Transcends Clinton by congratulating her for her victory in Ohio and Rhode Island. But counters with that what we know know is that we will still have the same delegate lead tomorrow as we did today (paraphrase)-->Narrative- its the delegates that matter and we will win or tie with delegates tonight.
After this, it is his usual victory/ stump speech.
Interesting: he states that "in the weeks to come, we will begin a great debate about the future of the country with a man who has served it greatly and loves it dearly." Like Clinton, he is turning attention to the general election and he is connecting McCain to Bush and Bush's policies (though I do not think he can use the pun John W. McCain as Clinton could.)
Senator Obama also connected Senator Clinton with McCain as both reject changing the status quo, both reject the language of change as "just words," and the desire of the people for change.
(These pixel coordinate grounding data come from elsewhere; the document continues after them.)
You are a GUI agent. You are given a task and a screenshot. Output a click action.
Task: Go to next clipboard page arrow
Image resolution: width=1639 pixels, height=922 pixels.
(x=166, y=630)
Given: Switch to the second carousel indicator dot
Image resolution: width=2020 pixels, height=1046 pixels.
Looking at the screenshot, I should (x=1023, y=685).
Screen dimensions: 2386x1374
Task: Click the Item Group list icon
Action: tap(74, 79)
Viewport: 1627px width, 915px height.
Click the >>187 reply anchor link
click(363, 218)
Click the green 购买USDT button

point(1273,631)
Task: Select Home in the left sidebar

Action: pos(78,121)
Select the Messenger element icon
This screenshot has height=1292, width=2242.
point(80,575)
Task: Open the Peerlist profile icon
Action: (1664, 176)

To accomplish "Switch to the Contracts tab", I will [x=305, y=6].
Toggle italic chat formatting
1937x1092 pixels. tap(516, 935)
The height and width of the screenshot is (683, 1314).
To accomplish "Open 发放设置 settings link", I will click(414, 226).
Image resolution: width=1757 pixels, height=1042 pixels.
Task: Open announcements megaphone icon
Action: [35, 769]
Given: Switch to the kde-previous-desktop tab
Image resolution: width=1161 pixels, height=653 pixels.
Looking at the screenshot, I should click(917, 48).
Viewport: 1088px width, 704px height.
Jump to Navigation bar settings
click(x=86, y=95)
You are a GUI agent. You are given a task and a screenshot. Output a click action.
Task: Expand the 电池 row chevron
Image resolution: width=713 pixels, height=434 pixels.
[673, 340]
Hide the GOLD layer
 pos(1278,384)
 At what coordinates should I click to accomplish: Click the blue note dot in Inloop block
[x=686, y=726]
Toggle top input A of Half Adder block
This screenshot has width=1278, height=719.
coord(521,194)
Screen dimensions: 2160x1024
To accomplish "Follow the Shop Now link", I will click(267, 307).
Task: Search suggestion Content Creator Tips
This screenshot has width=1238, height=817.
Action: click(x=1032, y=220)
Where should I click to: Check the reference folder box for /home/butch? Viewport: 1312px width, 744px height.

This is new as it recognizes Clinton is still a threat so he should not get ahead of himself and he diminishes Clinton by connecting her to McCain, making him the authentic Democratic.
Overall it is a little flat. Of course, it is a concession speech. Clinton may take the popular vote in Texas, but she will not win the delegate count in the primary or the caucus.It is hard to get a red on this: Senator Clinton is up by 60,000 votes but the Senator Obama strongholds are very slow to report-- some have 15% in as of now. I think Clinton will win though.